*** DATA EXCERPTS ***

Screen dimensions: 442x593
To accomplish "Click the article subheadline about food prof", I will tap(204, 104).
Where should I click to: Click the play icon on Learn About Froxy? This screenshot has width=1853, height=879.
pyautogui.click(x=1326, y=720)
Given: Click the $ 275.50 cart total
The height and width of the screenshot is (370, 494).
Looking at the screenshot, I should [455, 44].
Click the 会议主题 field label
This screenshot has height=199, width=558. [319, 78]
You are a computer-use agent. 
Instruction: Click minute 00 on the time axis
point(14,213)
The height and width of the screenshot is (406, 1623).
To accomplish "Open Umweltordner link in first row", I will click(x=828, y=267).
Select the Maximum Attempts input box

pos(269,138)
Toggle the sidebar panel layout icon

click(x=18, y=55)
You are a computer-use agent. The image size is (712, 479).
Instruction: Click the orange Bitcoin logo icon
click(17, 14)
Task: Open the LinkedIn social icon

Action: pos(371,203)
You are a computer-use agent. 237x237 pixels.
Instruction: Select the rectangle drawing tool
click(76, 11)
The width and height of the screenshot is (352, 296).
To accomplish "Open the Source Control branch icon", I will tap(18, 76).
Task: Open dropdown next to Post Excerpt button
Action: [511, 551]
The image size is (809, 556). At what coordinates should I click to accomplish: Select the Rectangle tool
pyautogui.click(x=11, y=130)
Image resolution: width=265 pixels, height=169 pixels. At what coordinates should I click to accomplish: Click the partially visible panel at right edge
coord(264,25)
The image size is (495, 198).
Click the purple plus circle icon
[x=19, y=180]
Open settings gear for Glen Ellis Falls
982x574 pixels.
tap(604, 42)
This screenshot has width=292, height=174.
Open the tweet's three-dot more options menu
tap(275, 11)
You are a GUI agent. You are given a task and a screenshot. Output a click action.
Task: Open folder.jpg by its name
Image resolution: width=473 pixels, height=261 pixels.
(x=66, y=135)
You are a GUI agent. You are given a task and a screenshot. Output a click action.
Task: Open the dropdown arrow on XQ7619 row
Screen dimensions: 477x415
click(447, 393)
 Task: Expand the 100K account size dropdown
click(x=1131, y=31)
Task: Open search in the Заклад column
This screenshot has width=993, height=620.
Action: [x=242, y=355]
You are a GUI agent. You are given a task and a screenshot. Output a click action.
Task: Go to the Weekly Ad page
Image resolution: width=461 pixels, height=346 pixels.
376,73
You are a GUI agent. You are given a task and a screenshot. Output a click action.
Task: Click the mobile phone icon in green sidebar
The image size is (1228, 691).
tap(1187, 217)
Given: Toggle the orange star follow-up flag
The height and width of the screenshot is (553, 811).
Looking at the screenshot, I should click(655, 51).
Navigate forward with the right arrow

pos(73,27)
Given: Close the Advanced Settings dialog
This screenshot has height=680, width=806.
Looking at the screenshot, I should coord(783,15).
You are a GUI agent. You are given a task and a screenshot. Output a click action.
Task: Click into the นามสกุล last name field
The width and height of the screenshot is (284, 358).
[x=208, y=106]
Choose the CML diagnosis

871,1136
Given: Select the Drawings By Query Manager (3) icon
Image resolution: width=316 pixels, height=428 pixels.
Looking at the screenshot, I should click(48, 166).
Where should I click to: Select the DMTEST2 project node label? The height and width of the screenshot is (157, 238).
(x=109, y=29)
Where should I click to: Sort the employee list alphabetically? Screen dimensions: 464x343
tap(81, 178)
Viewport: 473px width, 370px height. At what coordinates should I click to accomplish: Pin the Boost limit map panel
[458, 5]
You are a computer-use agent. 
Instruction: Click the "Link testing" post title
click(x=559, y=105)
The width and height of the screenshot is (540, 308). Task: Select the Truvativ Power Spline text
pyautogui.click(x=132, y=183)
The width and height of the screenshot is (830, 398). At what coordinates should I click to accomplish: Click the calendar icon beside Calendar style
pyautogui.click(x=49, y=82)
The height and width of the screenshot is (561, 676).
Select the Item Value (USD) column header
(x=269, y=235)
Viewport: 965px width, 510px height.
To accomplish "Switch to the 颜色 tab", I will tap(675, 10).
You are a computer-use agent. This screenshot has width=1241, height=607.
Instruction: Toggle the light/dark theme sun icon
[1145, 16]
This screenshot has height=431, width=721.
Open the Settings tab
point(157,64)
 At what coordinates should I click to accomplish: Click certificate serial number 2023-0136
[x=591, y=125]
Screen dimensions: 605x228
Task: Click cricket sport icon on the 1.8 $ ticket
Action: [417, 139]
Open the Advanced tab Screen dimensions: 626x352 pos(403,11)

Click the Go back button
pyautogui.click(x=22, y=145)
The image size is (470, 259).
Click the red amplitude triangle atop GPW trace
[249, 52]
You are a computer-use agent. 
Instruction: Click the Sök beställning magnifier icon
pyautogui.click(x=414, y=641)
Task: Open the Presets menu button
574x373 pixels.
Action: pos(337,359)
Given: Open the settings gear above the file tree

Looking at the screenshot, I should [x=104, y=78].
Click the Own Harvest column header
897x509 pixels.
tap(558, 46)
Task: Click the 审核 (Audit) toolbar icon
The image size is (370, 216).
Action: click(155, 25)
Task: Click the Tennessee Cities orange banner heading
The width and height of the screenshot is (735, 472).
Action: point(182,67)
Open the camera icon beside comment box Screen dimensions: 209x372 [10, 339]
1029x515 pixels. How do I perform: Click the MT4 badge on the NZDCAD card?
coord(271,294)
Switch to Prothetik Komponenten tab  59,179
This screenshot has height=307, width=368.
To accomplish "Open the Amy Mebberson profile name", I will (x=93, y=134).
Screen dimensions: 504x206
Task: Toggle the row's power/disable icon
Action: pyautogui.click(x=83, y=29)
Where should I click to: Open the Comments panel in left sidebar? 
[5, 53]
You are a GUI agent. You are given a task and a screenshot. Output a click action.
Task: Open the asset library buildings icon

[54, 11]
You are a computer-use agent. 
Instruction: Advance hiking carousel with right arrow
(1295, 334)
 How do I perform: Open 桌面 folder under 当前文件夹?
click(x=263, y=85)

*** End of DATA EXCERPTS ***

All of the data above needs to be set down again exactly. Include every line.

Screen dimensions: 442x593
To accomplish "Click the article subheadline about food prof", I will tap(204, 104).
Where should I click to: Click the play icon on Learn About Froxy? This screenshot has width=1853, height=879.
pyautogui.click(x=1326, y=720)
Given: Click the $ 275.50 cart total
The height and width of the screenshot is (370, 494).
Looking at the screenshot, I should [455, 44].
Click the 会议主题 field label
This screenshot has height=199, width=558. [319, 78]
You are a computer-use agent. 
Instruction: Click minute 00 on the time axis
point(14,213)
The height and width of the screenshot is (406, 1623).
To accomplish "Open Umweltordner link in first row", I will click(x=828, y=267).
Select the Maximum Attempts input box

pos(269,138)
Toggle the sidebar panel layout icon

click(x=18, y=55)
You are a computer-use agent. The image size is (712, 479).
Instruction: Click the orange Bitcoin logo icon
click(17, 14)
Task: Open the LinkedIn social icon

Action: pos(371,203)
You are a computer-use agent. 237x237 pixels.
Instruction: Select the rectangle drawing tool
click(76, 11)
The width and height of the screenshot is (352, 296).
To accomplish "Open the Source Control branch icon", I will tap(18, 76).
Task: Open dropdown next to Post Excerpt button
Action: [511, 551]
The image size is (809, 556). At what coordinates should I click to accomplish: Select the Rectangle tool
pyautogui.click(x=11, y=130)
Image resolution: width=265 pixels, height=169 pixels. At what coordinates should I click to accomplish: Click the partially visible panel at right edge
coord(264,25)
The image size is (495, 198).
Click the purple plus circle icon
[x=19, y=180]
Open settings gear for Glen Ellis Falls
982x574 pixels.
tap(604, 42)
This screenshot has width=292, height=174.
Open the tweet's three-dot more options menu
tap(275, 11)
You are a GUI agent. You are given a task and a screenshot. Output a click action.
Task: Open folder.jpg by its name
Image resolution: width=473 pixels, height=261 pixels.
(x=66, y=135)
You are a GUI agent. You are given a task and a screenshot. Output a click action.
Task: Open the dropdown arrow on XQ7619 row
Screen dimensions: 477x415
click(447, 393)
 Task: Expand the 100K account size dropdown
click(x=1131, y=31)
Task: Open search in the Заклад column
This screenshot has width=993, height=620.
Action: [x=242, y=355]
You are a GUI agent. You are given a task and a screenshot. Output a click action.
Task: Go to the Weekly Ad page
Image resolution: width=461 pixels, height=346 pixels.
376,73
You are a GUI agent. You are given a task and a screenshot. Output a click action.
Task: Click the mobile phone icon in green sidebar
The image size is (1228, 691).
tap(1187, 217)
Given: Toggle the orange star follow-up flag
The height and width of the screenshot is (553, 811).
Looking at the screenshot, I should click(655, 51).
Navigate forward with the right arrow

pos(73,27)
Given: Close the Advanced Settings dialog
This screenshot has height=680, width=806.
Looking at the screenshot, I should coord(783,15).
You are a GUI agent. You are given a task and a screenshot. Output a click action.
Task: Click into the นามสกุล last name field
The width and height of the screenshot is (284, 358).
[x=208, y=106]
Choose the CML diagnosis

871,1136
Given: Select the Drawings By Query Manager (3) icon
Image resolution: width=316 pixels, height=428 pixels.
Looking at the screenshot, I should click(48, 166).
Where should I click to: Select the DMTEST2 project node label? The height and width of the screenshot is (157, 238).
(x=109, y=29)
Where should I click to: Sort the employee list alphabetically? Screen dimensions: 464x343
tap(81, 178)
Viewport: 473px width, 370px height. At what coordinates should I click to accomplish: Pin the Boost limit map panel
[458, 5]
You are a computer-use agent. 
Instruction: Click the "Link testing" post title
click(x=559, y=105)
The width and height of the screenshot is (540, 308). Task: Select the Truvativ Power Spline text
pyautogui.click(x=132, y=183)
The width and height of the screenshot is (830, 398). At what coordinates should I click to accomplish: Click the calendar icon beside Calendar style
pyautogui.click(x=49, y=82)
The height and width of the screenshot is (561, 676).
Select the Item Value (USD) column header
(x=269, y=235)
Viewport: 965px width, 510px height.
To accomplish "Switch to the 颜色 tab", I will tap(675, 10).
You are a computer-use agent. This screenshot has width=1241, height=607.
Instruction: Toggle the light/dark theme sun icon
[1145, 16]
This screenshot has height=431, width=721.
Open the Settings tab
point(157,64)
 At what coordinates should I click to accomplish: Click certificate serial number 2023-0136
[x=591, y=125]
Screen dimensions: 605x228
Task: Click cricket sport icon on the 1.8 $ ticket
Action: [417, 139]
Open the Advanced tab Screen dimensions: 626x352 pos(403,11)

Click the Go back button
pyautogui.click(x=22, y=145)
The image size is (470, 259).
Click the red amplitude triangle atop GPW trace
[249, 52]
You are a computer-use agent. 
Instruction: Click the Sök beställning magnifier icon
pyautogui.click(x=414, y=641)
Task: Open the Presets menu button
574x373 pixels.
Action: pos(337,359)
Given: Open the settings gear above the file tree

Looking at the screenshot, I should [x=104, y=78].
Click the Own Harvest column header
897x509 pixels.
tap(558, 46)
Task: Click the 审核 (Audit) toolbar icon
The image size is (370, 216).
Action: click(155, 25)
Task: Click the Tennessee Cities orange banner heading
The width and height of the screenshot is (735, 472).
Action: point(182,67)
Open the camera icon beside comment box Screen dimensions: 209x372 [10, 339]
1029x515 pixels. How do I perform: Click the MT4 badge on the NZDCAD card?
coord(271,294)
Switch to Prothetik Komponenten tab  59,179
This screenshot has height=307, width=368.
To accomplish "Open the Amy Mebberson profile name", I will (x=93, y=134).
Screen dimensions: 504x206
Task: Toggle the row's power/disable icon
Action: pyautogui.click(x=83, y=29)
Where should I click to: Open the Comments panel in left sidebar? 
[5, 53]
You are a GUI agent. You are given a task and a screenshot. Output a click action.
Task: Open the asset library buildings icon

[54, 11]
You are a computer-use agent. 
Instruction: Advance hiking carousel with right arrow
(1295, 334)
 How do I perform: Open 桌面 folder under 当前文件夹?
click(x=263, y=85)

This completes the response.